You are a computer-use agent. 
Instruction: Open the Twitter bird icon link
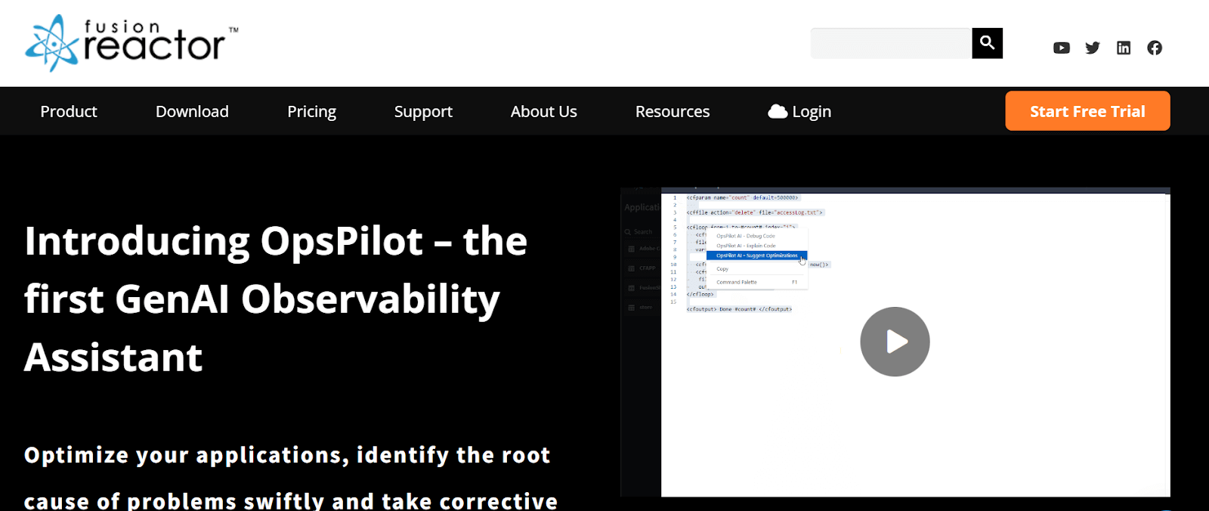click(x=1093, y=48)
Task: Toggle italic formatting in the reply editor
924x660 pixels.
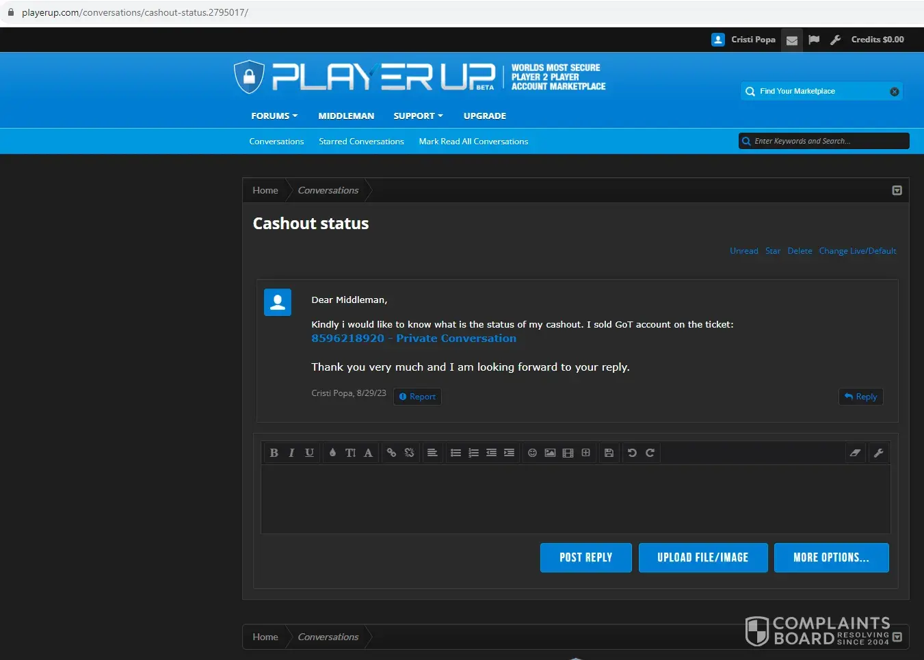Action: 291,453
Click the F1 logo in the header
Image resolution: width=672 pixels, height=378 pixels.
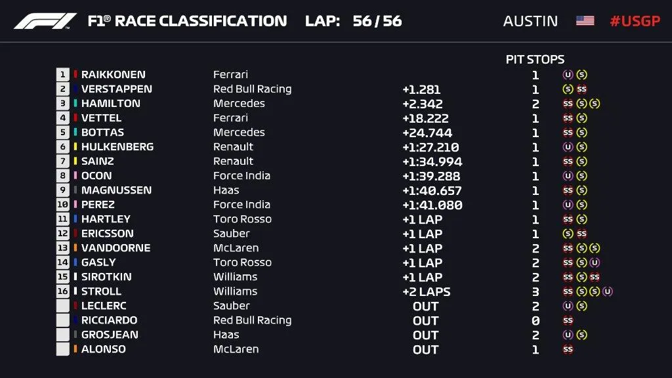click(x=45, y=21)
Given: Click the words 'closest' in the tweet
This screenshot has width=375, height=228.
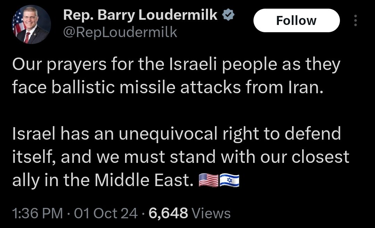Looking at the screenshot, I should [x=321, y=157].
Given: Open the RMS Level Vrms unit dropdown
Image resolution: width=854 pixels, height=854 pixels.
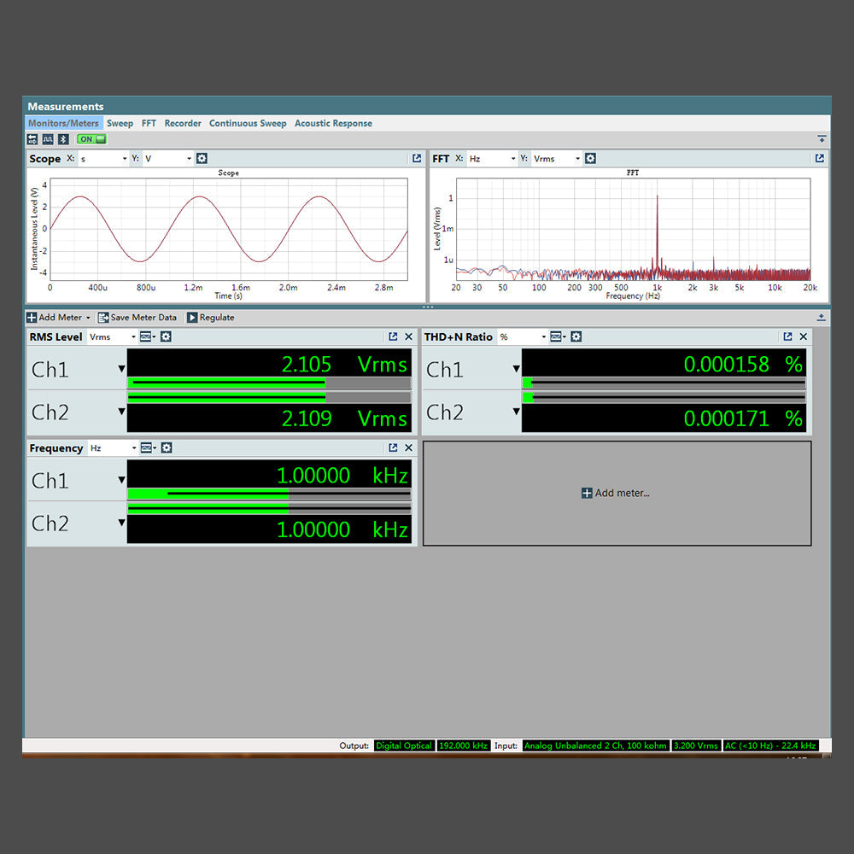Looking at the screenshot, I should [x=113, y=337].
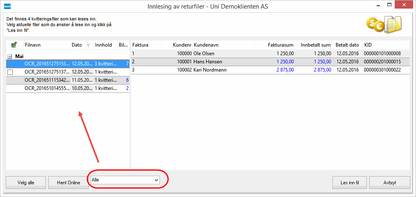Click the Uni app icon in title bar
Screen dimensions: 416x197
pos(7,6)
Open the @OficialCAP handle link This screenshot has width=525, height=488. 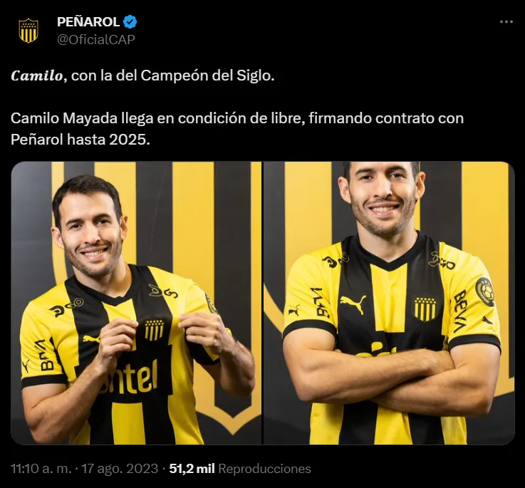click(96, 39)
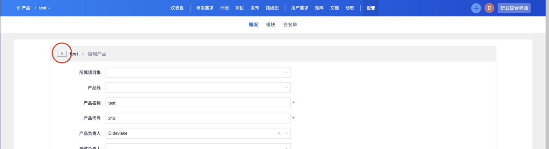Clear the 产品负责人 selection with X
Screen dimensions: 549x149
[279, 133]
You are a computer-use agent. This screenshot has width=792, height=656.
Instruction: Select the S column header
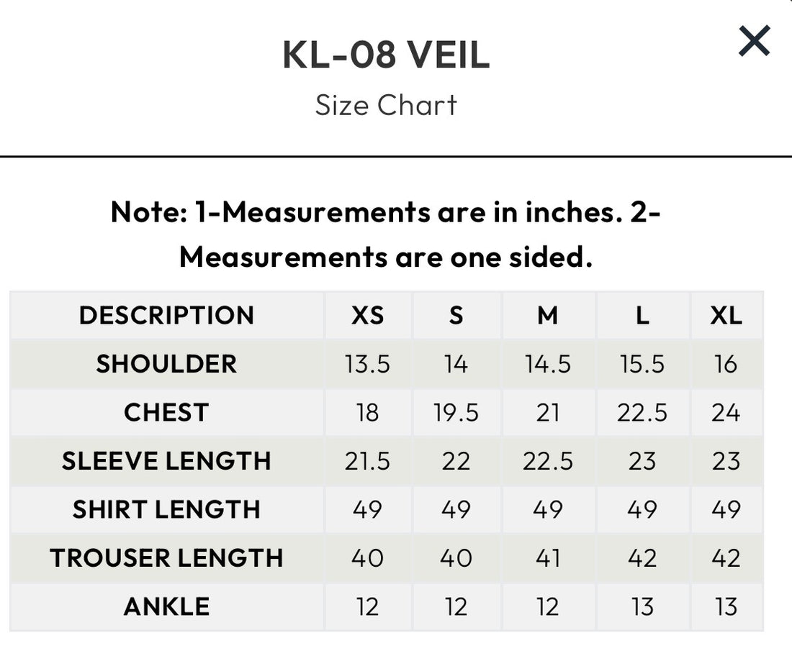(x=456, y=315)
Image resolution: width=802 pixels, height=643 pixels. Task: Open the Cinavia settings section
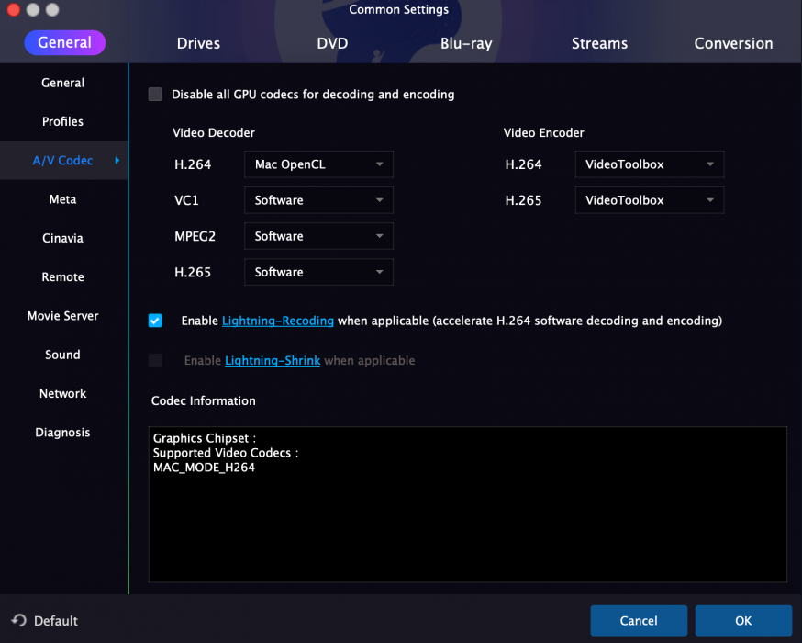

::::::

Task directions: Output, exactly and without pictures, the span of lines that starts at the line containing "You are a computer-use agent. This" and ends at the last line above.

Task output:
You are a computer-use agent. This screenshot has width=792, height=656.
Instruction: Select the S column header
(x=456, y=315)
Image resolution: width=802 pixels, height=643 pixels. Task: Open the Cinavia settings section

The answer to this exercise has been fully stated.